Traders often read headlines about crude oil prices rising or falling in response to news. However, if you ever try to find a price quote for crude oil, things can get a bit confusing.

First, it’s important to understand that crude oil comes in many different forms. The blend of the crude oil and the geographic region from which it’s extracted are very important when it comes to setting a price for the oil.

The oil industry uses three primary benchmarks for determining crude oil prices around the world.

About two-thirds of the oil traded around the world references Brent Blend.
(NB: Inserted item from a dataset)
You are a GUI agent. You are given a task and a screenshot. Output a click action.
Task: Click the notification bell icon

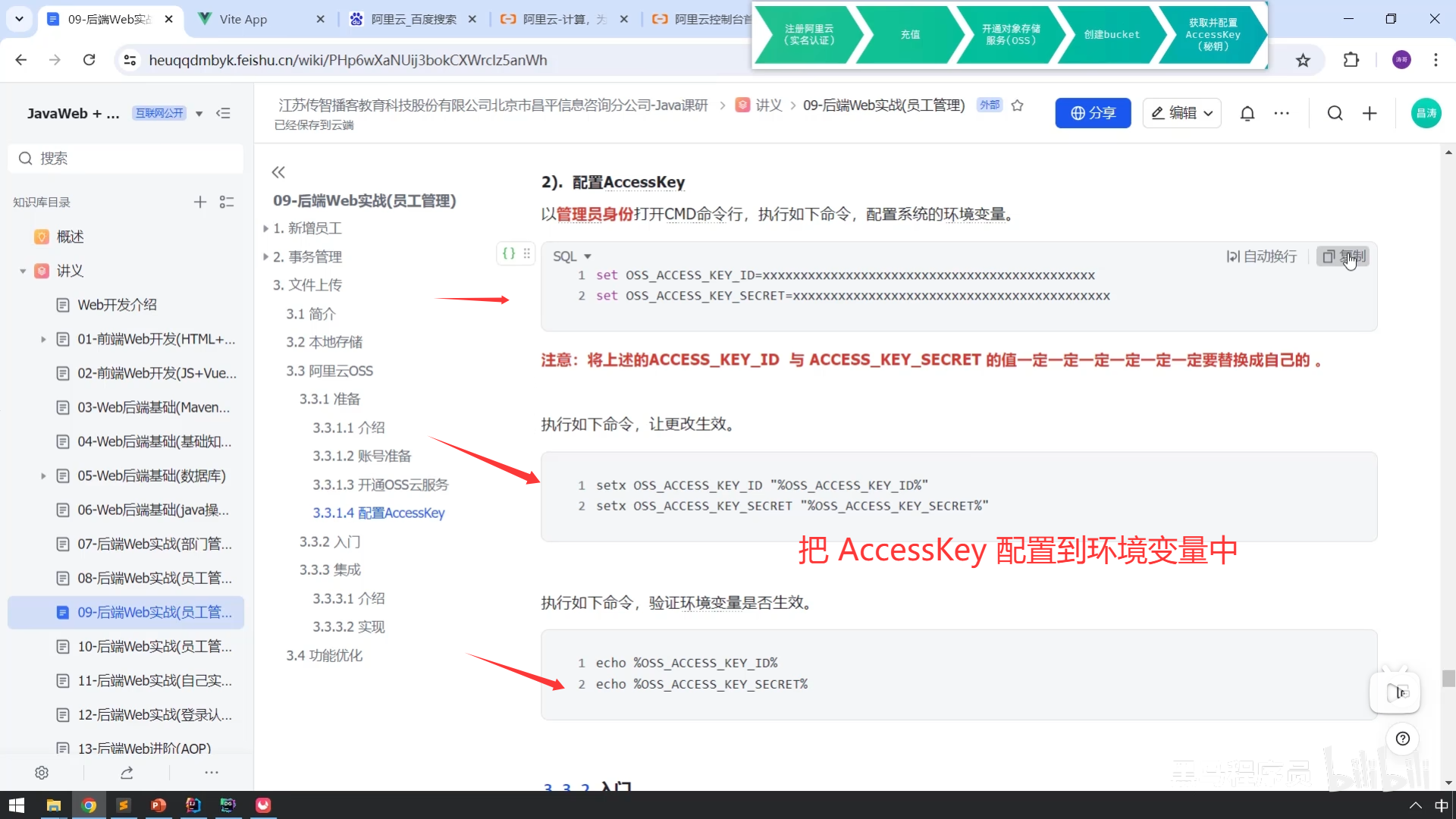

Brent Blend is a light, sweet blend of crude oil that comes from four fields in the North Sea: Brent, Forties, Oseberg and Ekofisk.

Related Link: Goldman: Q4 Oil Supply-Demand Balance Is 'Weaker Than Previously Expected'

In the US, West Texas Intermediate Blend (WTI) is the crude oil benchmark. WTI refers to crude oil extracted in North America and sent via pipeline to Cushing, Oklahoma. Although the oil is light and sweet like Brent, its land-locked nature typically makes it more expensive than Brent to ship to other parts of the world.
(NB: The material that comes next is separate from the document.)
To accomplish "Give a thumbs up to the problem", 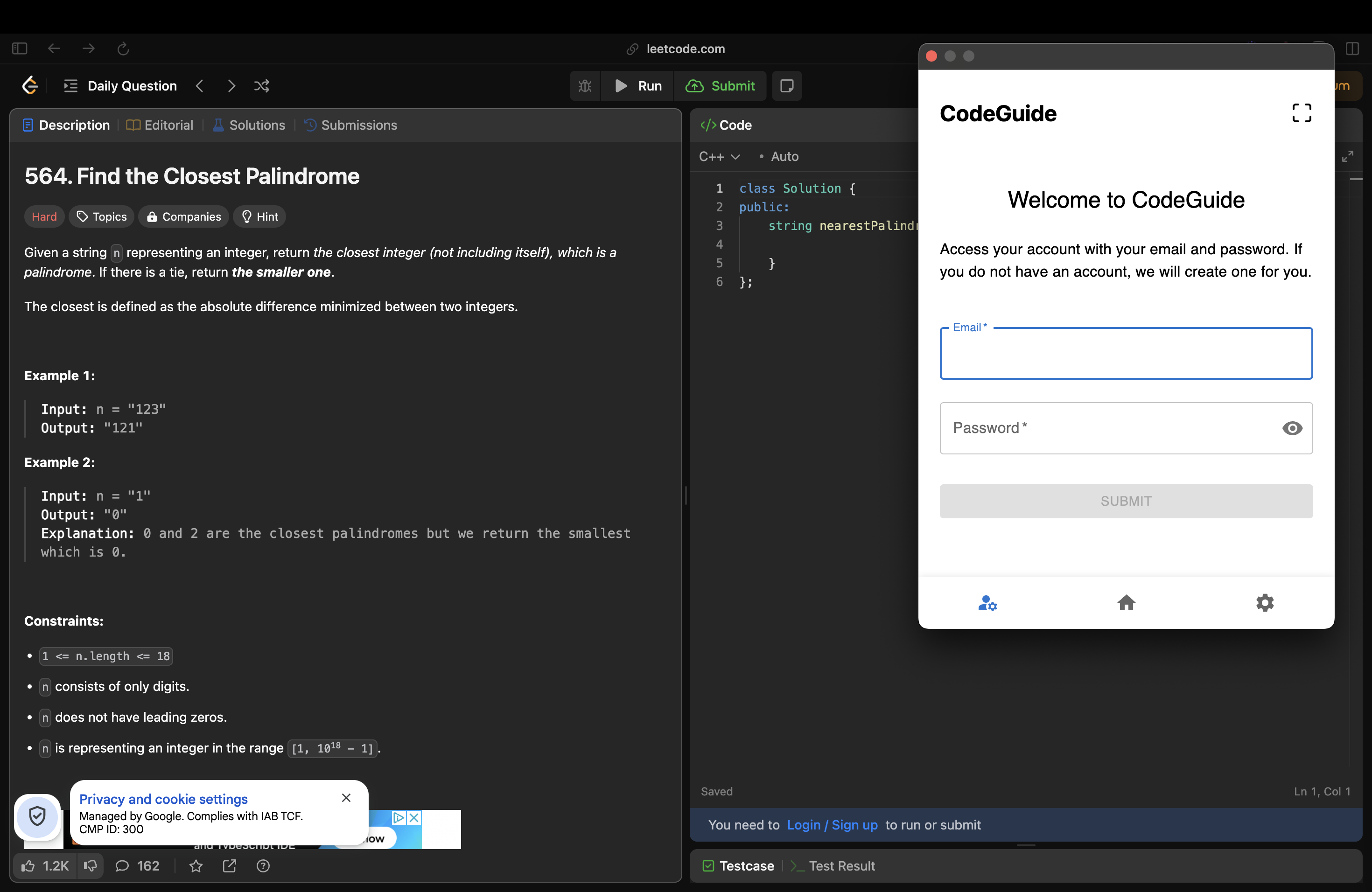I will (x=28, y=866).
Finally, Dubai/Oman Blend is a slightly lower-quality Middle Eastern crude oil that comes from Dubai, Oman, or Abu Dhabi. Dubai/Oman is the benchmark for Persian Gulf oil.

Today, the majority of large crude oil buyers purchase oil on the futures market rather than on the spot market. By opting to buy futures contracts, buyers can lock in oil prices for years into the future, helping protect them from any short-term spies in oil prices.

Most retail investors can’t afford to buy crude oil futures contracts, but there are a number of crude oil ETFs linked to the different crude oil benchmarks. The United States Oil Fund LP (ETF) (NYSE: USO) is the most popular WTI-linked ETF for U.S. traders, while The United States Brent Oil Fund LP (NYSE: BNO) is a popular Brent-linked ETF.

Not surprisingly, in the past decade, USO and BNO have an extremely high correlation of 0.90. However, that correlation is not perfect.

WTI and Brent crude historically trade at roughly the same price. However, the two benchmarks decoupled in 2011 when U.S. crude inventories in Cushing started to build. The collapse in oil prices and the subsequent restructuring of the U.S. market has eliminated much of the discrepancy in the years since, but Brent still trades at a slight premium to WTI.

When it comes to trading oil market news, investors should keep in mind which markets the news will impact. If news impacts the global oil market, both USO and BNO will likely react similarly. News impacting only the U.S. market will often produce a more pronounced move in USO.

However, it’s important to remember that, at a 0.90 daily correlation, USO and BNO are likely headed in the same direction on any given day.